Friday, May 18, 2007

What Not to Wear: Working Out Edition

Yes, I realize I'm not necessarily the fashion police, but there are some basic items women should avoid wearing or not wearing when working out and I'm here to share them with you:

  • White Stretch Pants With No Underwear - I realize I shouldn't even have to say this one. Going underwearless at the gym is completely disgusting. The place is a cesspool of germs. Imagine my horror when I spotted an overly tan young woman bent over, doing rows with her booty facing the window so everyone walking by had to look at her ass.

    To make a bad situation worse, she was wearing skin-tight, white stretch pants with no underwear whatsoever. None. Granted, she could've been wearing a thong - I didn't get that close to examine - but I honestly doubt she could've fit another item of clothing under those pants. That's how tight they were. I screamed 'My Eyes!' and bolted to my car. (Not really, but isn't it funny to imagine me doing that?)

  • How 'Bout No Pants? -- Again, I really shouldn't have to say this one. You'd think in general, people would wear pants in public. Guess again. I audited a bellydancing class last night since I missed mine this week. I went to the weird girl class I was supposed to transfer into but luckily managed to avoid. I realize that ballerinas sometimes wear leotards with tights and nothing else. However, leotards in general cover the booty/hoo-hoo area - no problemo.

    One of the ladies in the bellydancing class kind of followed that concept, but missed the point. She was wearing a white long sleeved shirt - something I'd wear to the mall or out shopping, not fitness apparel - with black tights. And no pants. Granted, she had a hip scarf on, so the danger zones were mostly covered. However, this woman was not exactly someone who should be running around pantless. Really, no one should ever be out in public without pants. Not even the hottest people on earth. I wasn't really sure where to look for pretty much the whole class...especially considering the next fashion sinner.

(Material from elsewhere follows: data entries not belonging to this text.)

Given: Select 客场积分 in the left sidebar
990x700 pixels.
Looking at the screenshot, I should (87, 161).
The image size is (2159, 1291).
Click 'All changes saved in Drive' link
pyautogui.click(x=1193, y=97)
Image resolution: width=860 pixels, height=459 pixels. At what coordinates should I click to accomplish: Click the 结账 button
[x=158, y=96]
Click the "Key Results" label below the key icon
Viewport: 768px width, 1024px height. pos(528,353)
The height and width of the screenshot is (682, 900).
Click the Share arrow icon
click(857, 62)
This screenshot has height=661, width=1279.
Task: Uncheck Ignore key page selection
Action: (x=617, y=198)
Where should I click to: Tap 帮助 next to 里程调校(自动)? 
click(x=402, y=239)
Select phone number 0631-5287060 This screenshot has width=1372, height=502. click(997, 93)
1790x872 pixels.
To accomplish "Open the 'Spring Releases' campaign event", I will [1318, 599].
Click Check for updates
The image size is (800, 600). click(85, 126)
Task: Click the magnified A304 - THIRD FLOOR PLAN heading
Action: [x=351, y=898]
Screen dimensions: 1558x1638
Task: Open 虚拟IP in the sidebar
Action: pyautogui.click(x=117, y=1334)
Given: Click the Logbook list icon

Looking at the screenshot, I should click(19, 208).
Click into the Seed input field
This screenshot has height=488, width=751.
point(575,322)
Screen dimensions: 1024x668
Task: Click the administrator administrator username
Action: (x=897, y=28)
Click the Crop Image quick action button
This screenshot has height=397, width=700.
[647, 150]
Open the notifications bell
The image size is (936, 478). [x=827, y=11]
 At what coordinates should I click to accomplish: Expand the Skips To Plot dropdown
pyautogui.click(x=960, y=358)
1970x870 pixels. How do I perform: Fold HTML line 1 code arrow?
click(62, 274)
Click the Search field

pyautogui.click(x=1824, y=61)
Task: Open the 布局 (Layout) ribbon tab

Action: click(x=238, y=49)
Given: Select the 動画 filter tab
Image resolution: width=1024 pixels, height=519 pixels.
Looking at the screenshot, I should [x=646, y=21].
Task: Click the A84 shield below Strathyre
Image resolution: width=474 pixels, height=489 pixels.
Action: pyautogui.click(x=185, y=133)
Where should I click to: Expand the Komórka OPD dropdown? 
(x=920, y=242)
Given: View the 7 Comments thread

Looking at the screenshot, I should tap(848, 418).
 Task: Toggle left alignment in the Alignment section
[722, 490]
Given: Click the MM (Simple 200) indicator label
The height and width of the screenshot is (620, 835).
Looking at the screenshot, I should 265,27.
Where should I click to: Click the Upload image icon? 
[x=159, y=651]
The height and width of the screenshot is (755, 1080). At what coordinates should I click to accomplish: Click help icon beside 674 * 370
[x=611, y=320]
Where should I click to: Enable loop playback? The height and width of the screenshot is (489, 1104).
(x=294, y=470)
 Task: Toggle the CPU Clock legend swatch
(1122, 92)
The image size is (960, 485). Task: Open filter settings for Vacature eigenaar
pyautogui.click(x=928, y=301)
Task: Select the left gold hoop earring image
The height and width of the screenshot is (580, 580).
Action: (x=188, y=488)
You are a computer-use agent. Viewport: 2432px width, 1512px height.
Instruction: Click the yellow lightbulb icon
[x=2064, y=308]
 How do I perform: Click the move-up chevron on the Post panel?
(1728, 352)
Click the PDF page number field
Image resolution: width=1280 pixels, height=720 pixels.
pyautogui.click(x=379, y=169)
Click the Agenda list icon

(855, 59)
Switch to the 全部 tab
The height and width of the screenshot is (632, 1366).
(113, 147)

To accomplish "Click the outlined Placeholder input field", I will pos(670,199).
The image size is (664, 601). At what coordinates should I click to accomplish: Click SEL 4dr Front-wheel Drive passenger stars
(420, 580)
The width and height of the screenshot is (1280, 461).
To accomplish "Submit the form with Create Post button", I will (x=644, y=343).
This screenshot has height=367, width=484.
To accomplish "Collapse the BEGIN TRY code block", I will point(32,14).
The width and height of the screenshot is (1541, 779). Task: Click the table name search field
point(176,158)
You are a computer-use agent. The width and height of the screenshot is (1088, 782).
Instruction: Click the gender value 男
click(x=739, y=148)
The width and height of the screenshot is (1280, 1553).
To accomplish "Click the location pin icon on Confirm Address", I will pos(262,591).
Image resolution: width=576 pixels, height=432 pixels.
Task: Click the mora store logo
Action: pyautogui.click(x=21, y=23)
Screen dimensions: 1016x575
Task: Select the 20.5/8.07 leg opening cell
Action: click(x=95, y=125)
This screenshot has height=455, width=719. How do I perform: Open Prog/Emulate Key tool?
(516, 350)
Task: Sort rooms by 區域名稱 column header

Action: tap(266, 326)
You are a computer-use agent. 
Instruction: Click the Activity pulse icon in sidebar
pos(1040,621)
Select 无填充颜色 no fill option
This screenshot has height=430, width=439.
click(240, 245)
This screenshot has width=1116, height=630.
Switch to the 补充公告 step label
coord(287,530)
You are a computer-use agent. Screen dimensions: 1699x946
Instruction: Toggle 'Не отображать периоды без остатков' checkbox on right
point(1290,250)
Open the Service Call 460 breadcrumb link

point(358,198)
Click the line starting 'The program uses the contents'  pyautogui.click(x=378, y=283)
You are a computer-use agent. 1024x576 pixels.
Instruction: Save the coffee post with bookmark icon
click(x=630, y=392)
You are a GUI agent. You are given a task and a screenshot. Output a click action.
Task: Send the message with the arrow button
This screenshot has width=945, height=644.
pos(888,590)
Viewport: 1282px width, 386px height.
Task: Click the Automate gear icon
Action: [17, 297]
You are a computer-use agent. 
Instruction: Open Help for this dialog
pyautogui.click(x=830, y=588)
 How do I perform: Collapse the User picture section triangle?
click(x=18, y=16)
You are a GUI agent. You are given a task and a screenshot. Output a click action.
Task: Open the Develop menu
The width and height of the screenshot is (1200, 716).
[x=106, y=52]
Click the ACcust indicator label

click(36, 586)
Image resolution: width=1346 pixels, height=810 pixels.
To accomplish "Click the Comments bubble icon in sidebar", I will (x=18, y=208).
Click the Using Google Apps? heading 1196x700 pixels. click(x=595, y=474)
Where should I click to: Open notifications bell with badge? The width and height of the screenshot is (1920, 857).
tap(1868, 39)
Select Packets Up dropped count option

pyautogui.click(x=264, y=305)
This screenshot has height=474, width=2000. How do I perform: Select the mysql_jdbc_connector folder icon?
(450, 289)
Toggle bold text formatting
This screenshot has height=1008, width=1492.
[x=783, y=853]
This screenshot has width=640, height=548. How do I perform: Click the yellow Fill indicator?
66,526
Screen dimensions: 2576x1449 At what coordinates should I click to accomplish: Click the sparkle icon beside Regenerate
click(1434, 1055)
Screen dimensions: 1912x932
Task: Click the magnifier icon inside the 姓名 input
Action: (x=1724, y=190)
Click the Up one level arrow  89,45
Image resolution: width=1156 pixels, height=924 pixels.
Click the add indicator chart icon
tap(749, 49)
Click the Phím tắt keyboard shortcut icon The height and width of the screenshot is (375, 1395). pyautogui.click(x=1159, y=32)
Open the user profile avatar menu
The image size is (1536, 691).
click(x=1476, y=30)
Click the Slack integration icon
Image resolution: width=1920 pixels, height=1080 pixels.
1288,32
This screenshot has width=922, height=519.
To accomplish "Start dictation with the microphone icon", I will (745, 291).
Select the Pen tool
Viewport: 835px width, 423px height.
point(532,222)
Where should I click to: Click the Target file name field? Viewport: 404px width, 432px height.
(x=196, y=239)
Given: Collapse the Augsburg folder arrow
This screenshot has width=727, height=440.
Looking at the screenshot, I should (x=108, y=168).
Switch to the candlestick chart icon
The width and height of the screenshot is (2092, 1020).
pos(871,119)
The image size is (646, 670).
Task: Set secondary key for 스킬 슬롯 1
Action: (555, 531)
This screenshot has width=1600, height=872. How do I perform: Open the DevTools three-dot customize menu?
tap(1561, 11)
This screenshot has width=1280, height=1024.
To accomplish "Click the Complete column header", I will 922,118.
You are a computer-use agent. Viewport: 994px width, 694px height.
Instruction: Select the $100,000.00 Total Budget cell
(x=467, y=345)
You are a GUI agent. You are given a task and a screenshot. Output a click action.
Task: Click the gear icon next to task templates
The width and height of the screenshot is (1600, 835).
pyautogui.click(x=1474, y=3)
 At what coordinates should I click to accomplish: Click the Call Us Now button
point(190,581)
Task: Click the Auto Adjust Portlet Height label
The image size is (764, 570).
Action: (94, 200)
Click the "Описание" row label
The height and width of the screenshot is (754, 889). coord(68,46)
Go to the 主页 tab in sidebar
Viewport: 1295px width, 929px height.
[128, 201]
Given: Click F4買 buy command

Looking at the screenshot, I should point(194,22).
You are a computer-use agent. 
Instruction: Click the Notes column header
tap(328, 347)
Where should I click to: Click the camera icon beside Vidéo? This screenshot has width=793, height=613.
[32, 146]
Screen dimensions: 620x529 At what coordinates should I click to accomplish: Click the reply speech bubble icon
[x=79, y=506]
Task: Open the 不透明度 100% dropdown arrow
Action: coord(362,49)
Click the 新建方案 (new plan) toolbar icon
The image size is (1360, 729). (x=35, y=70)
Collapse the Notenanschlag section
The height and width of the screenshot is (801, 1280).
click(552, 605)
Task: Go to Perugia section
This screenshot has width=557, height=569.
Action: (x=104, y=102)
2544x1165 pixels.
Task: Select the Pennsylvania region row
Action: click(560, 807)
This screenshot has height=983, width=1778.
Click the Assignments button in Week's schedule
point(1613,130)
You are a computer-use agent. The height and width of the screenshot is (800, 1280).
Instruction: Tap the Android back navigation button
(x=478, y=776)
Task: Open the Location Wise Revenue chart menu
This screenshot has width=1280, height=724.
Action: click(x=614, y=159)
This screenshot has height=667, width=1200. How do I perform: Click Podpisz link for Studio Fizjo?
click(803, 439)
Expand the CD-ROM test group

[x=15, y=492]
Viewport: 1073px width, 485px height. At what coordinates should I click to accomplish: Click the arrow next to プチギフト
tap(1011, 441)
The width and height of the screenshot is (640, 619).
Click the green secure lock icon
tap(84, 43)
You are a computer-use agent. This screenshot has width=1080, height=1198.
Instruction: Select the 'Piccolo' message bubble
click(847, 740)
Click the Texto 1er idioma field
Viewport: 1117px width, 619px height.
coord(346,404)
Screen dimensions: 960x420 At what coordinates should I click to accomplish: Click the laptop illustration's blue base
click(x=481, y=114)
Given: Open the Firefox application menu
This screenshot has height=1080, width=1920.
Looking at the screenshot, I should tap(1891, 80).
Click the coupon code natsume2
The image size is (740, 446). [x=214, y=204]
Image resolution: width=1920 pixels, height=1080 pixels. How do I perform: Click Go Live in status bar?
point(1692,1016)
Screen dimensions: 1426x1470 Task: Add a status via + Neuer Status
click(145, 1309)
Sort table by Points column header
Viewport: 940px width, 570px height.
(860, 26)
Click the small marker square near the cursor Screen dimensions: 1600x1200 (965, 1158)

  • Long Floral Dresses -- Yet another example from the weird girl bellydancing class. (Thank goodness I'm not in it!) A woman with the biggest boobs I've ever seen was wearing a long floral print sheath dress. It was cut very straight - looked like something you'd wear to church or work, provided you covered up the ginormous boobs that were hanging out of the top. (Unlike this chica, who looked like she had giant watermelons stuffed into a ziploc snack bag.)

    In bellydancing, we do most of our work with our knees bent so we can get more hip action going on. How uncomfortable it must be to try to move your hips around and get them stuck in a big, long, tight dress. Ick.